Source text
I have wanted to see contrasts inside a specified model:
is_service ~ action_count * document_entropy
The full dataset is loaded in the code.
Overall the data are these:
> str(dat)
'data.frame':   6432 obs. of  3 variables:
 $ action_count    : num  0.0759 0.1505 0.1435 0.1535 0.2067 ...
 $ document_entropy: num  -0.667 -0.667 -0.667 -0.667 -0.667 ...
 $ is_service      : int  0 0 0 0 0 0 0 0 0 0 ...
The target column has this binomial distribution:
> table(dat$is_service)
   0    1 
6291  141 
Input columns are z-normalized and distributed as follows:
It is interesting to see that when I fit this model (1st part of the code) the procedure ends without a warnings.
However, when I run contrasts with the stats::anova (2nd part of code) it does return warnings.
Question: Why is that happening, and which level is more alarming: single model or the anova analysis of it?
list.of.packages <- c('RCurl')
new.packages <- list.of.packages[!(list.of.packages %in% installed.packages()[,"Package"])]
if(length(new.packages)) install.packages(new.packages)
library(RCurl)
x <- getURL("https://rawgit.com/alexmosc/FX_Big_Experiment/master/service_train_saved.csv")
dat <- read.csv(text = x)

Requirement 1
In the R modeling post, copy word for word the passage starting with "The target column" and going on through "list.of.packages <- c('RCurl')".
Requirement 2
In the R modeling post, how many observations have an is_service value of 1?
Requirement 3
Continue the R modeling post from the point where it stops.

Listed records

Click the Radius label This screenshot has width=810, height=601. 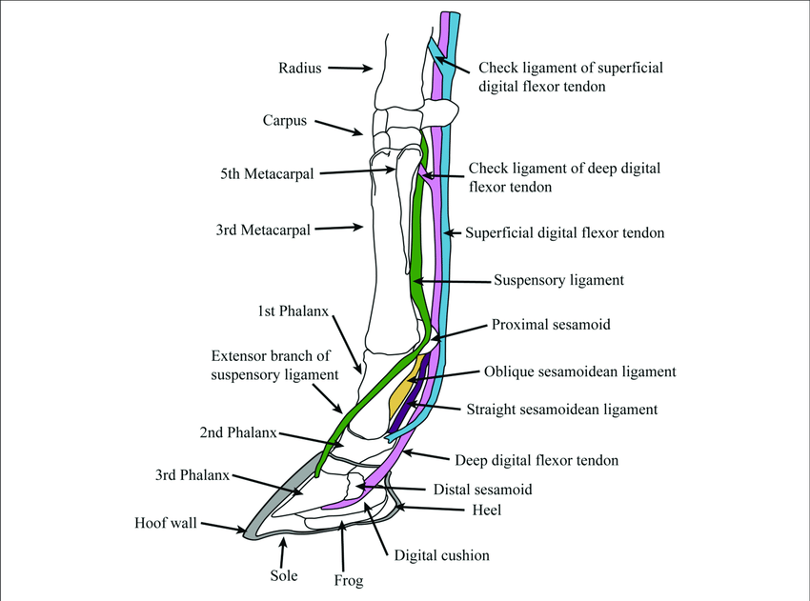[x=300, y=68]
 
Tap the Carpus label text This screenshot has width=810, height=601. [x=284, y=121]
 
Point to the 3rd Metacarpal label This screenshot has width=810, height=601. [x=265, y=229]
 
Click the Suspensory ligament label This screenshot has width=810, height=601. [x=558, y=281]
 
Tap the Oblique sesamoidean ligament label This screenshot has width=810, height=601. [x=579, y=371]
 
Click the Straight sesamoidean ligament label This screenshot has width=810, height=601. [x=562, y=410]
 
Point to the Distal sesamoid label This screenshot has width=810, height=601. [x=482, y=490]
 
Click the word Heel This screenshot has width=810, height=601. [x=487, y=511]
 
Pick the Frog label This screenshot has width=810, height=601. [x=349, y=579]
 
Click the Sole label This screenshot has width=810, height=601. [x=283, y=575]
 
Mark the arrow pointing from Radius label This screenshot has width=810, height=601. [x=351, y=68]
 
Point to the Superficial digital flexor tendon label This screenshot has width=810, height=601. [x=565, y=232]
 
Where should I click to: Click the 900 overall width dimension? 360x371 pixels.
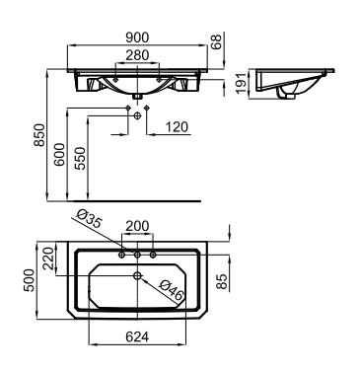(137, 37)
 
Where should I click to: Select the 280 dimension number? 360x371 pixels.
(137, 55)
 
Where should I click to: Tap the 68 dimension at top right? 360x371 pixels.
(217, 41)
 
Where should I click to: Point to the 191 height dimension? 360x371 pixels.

...

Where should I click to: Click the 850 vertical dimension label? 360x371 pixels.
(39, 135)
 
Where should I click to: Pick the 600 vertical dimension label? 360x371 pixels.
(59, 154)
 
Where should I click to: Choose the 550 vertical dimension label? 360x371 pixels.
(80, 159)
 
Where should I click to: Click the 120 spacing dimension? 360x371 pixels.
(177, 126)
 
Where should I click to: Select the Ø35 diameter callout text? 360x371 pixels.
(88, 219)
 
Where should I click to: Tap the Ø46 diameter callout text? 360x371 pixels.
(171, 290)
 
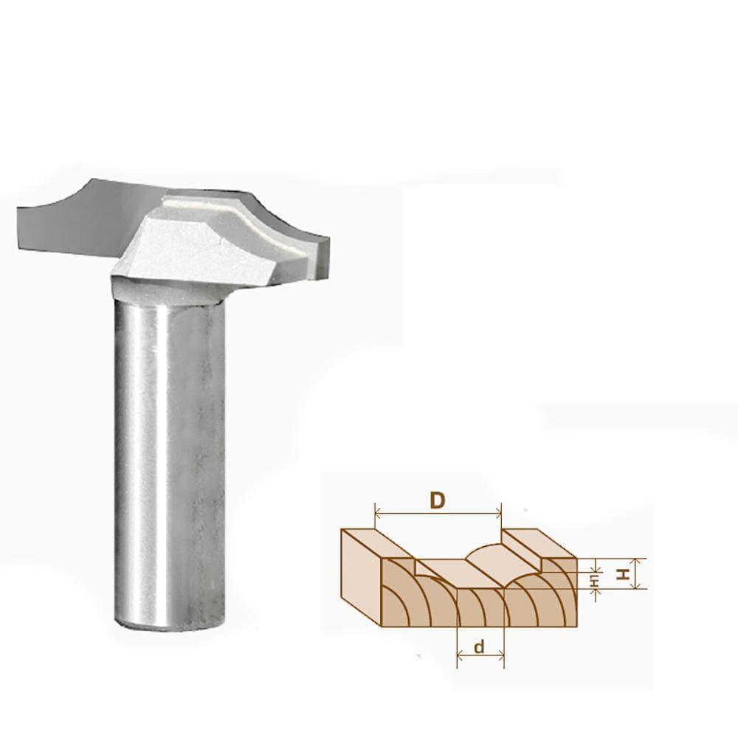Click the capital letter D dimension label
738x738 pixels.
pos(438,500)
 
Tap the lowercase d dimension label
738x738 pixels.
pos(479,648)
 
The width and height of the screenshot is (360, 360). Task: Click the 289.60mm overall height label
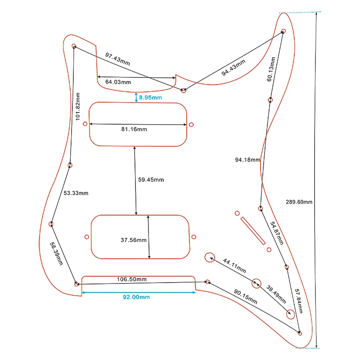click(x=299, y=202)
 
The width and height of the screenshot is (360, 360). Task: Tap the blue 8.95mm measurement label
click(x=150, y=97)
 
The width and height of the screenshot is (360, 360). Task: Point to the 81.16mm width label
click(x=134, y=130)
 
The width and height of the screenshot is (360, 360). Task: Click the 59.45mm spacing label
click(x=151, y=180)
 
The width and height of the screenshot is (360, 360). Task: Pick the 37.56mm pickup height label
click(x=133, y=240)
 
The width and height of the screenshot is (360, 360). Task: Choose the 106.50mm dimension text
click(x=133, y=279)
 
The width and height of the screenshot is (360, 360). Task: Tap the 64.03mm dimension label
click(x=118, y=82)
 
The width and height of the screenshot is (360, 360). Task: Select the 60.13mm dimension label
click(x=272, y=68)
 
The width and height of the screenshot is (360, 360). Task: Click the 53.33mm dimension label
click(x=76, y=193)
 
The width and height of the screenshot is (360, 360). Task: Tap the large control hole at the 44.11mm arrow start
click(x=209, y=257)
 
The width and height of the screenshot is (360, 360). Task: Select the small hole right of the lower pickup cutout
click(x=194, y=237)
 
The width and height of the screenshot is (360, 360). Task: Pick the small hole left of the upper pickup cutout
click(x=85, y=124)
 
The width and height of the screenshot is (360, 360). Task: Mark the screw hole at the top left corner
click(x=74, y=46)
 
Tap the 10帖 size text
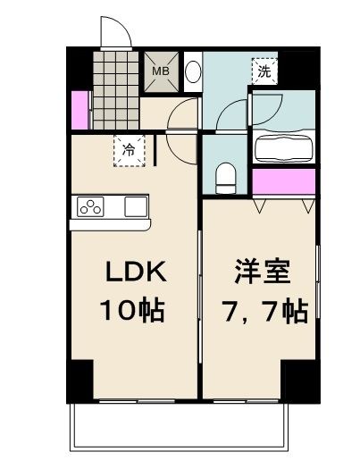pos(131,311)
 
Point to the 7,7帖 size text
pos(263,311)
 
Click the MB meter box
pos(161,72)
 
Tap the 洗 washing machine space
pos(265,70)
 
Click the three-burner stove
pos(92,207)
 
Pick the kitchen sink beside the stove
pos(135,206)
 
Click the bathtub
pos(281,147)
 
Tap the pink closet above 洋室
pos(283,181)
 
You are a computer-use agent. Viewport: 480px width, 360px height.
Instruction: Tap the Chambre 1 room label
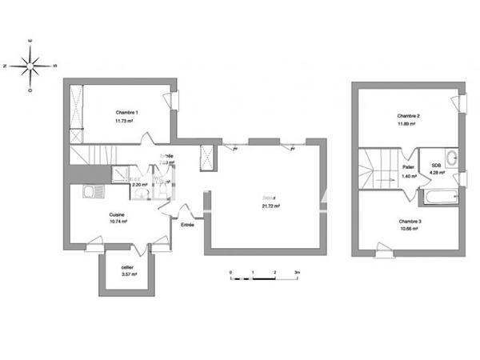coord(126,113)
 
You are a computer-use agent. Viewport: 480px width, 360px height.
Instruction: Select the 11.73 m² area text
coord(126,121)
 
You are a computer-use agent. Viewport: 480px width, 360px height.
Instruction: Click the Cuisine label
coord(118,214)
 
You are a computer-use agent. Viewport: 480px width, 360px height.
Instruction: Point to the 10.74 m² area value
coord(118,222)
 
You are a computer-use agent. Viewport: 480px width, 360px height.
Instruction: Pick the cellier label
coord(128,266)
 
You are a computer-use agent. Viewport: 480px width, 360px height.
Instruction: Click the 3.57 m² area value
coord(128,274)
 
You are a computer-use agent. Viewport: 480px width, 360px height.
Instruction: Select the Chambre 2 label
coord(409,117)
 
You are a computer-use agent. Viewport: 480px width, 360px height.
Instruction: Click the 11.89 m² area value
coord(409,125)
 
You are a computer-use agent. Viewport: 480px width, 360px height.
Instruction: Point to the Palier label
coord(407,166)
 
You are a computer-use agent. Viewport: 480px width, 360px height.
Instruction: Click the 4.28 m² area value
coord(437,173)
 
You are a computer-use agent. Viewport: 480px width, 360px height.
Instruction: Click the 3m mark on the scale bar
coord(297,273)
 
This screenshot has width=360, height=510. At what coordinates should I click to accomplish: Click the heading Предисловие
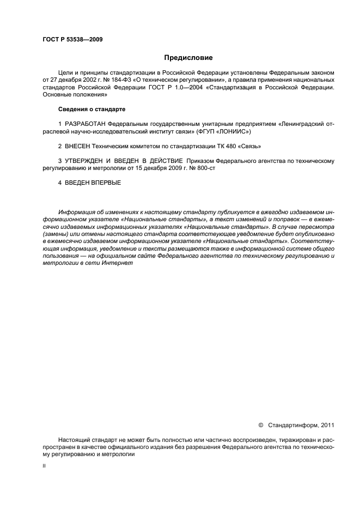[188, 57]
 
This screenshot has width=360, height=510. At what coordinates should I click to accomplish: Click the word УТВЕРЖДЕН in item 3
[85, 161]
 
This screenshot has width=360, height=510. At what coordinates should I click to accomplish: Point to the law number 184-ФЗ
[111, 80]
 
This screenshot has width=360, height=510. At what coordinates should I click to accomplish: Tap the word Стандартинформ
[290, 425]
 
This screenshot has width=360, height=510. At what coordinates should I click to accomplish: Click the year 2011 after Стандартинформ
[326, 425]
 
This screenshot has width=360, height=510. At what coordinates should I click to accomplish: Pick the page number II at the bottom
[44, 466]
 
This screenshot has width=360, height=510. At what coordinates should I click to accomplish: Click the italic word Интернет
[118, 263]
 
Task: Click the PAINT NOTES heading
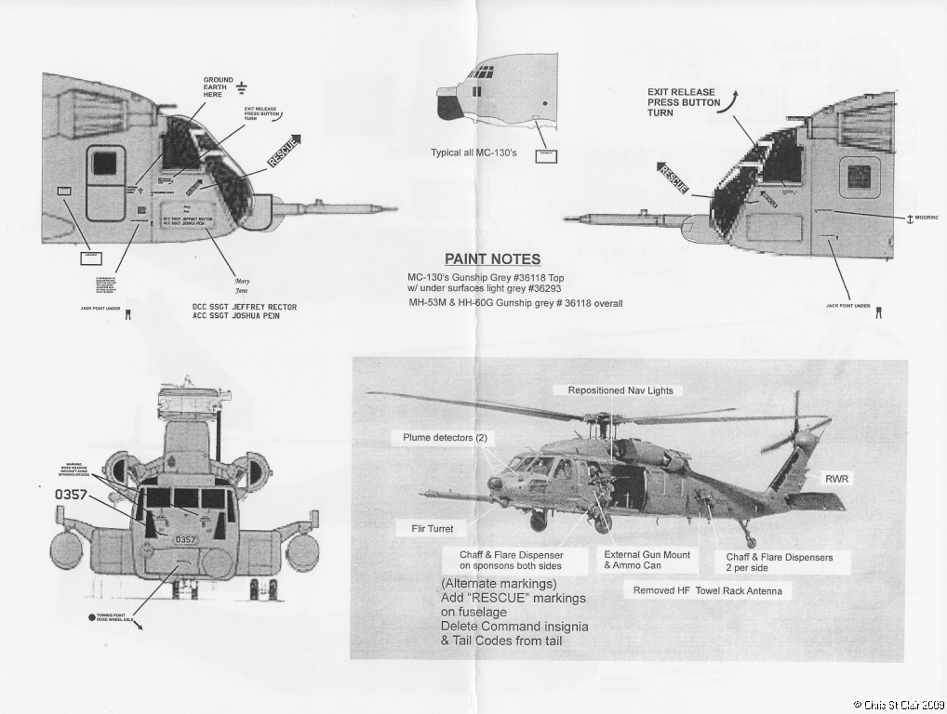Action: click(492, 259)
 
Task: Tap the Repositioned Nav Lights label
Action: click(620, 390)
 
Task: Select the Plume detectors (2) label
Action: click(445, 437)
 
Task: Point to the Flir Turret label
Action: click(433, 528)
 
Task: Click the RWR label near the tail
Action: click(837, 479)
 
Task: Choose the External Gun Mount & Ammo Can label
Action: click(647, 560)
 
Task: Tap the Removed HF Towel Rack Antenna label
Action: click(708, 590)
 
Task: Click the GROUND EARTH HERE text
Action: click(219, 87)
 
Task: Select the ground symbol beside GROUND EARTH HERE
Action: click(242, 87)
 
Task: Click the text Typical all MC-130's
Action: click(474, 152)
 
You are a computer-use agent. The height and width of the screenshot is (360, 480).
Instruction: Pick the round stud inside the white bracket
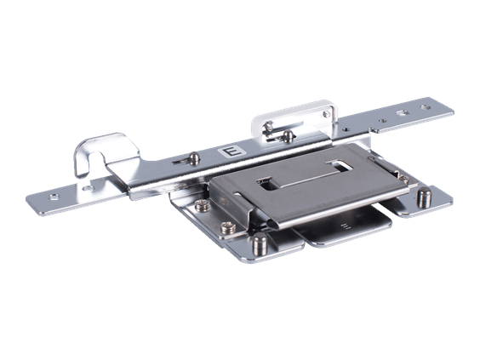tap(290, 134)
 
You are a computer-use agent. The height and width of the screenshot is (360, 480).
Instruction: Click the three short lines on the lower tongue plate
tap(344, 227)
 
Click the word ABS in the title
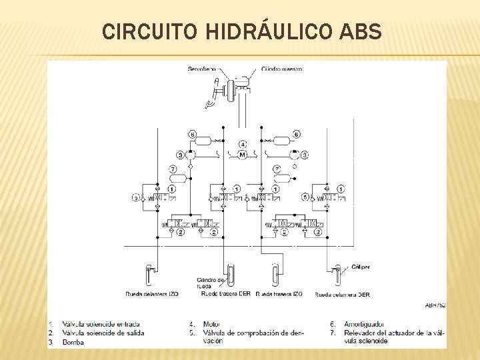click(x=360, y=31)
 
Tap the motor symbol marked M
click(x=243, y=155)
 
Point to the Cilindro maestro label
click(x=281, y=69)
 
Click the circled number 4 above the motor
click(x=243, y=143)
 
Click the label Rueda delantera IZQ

* * *

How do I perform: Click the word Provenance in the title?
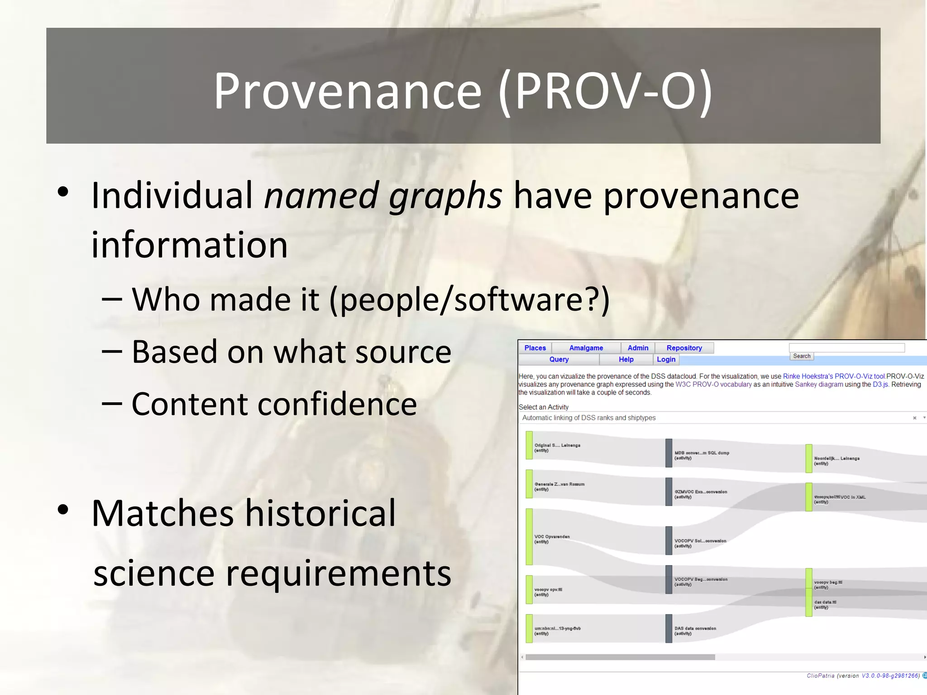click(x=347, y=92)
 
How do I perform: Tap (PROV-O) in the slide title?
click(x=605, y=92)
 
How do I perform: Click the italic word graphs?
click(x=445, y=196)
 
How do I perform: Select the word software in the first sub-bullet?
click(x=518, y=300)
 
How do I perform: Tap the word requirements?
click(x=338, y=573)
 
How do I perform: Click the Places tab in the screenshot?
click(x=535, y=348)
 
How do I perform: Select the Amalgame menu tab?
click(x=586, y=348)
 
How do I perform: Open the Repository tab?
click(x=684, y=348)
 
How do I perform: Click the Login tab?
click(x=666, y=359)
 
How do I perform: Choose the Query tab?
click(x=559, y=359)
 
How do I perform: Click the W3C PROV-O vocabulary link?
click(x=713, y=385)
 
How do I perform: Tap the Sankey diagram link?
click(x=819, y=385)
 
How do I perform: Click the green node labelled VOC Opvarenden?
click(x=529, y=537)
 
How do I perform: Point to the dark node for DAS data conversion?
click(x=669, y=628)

Exercise answer 1
The target column has this binomial distribution:
> table(dat$is_service)
   0    1 
6291  141 
Input columns are z-normalized and distributed as follows:
It is interesting to see that when I fit this model (1st part of the code) the procedure ends without a warnings.
However, when I run contrasts with the stats::anova (2nd part of code) it does return warnings.
Question: Why is that happening, and which level is more alarming: single model or the anova analysis of it?
list.of.packages <- c('RCurl')

Exercise answer 2
141

Exercise answer 3
dat$X <- NULL
str(dat)
# first part
summary(
     glm(formula = is_service ~ action_count * document_entropy
         , family = binomial(link = 'logit'),
         data = dat
     )
)
# second part
anova(
     glm(formula = is_service ~ 1
         , family = binomial(link = 'logit')
         , data = dat
     )
     , glm(formula = is_service ~ action_count
           , family = binomial(link = 'logit')
           , data = dat
     )
     , glm(formula = is_service ~ action_count + document_entropy
           , family = binomial(link = 'logit')
           , data = dat
     )
     , glm(formula = is_service ~ action_count + document_entropy + action_count:document_entropy
           , family = binomial(link = 'logit')
           , data = dat
     )
     , test = "Chisq"
)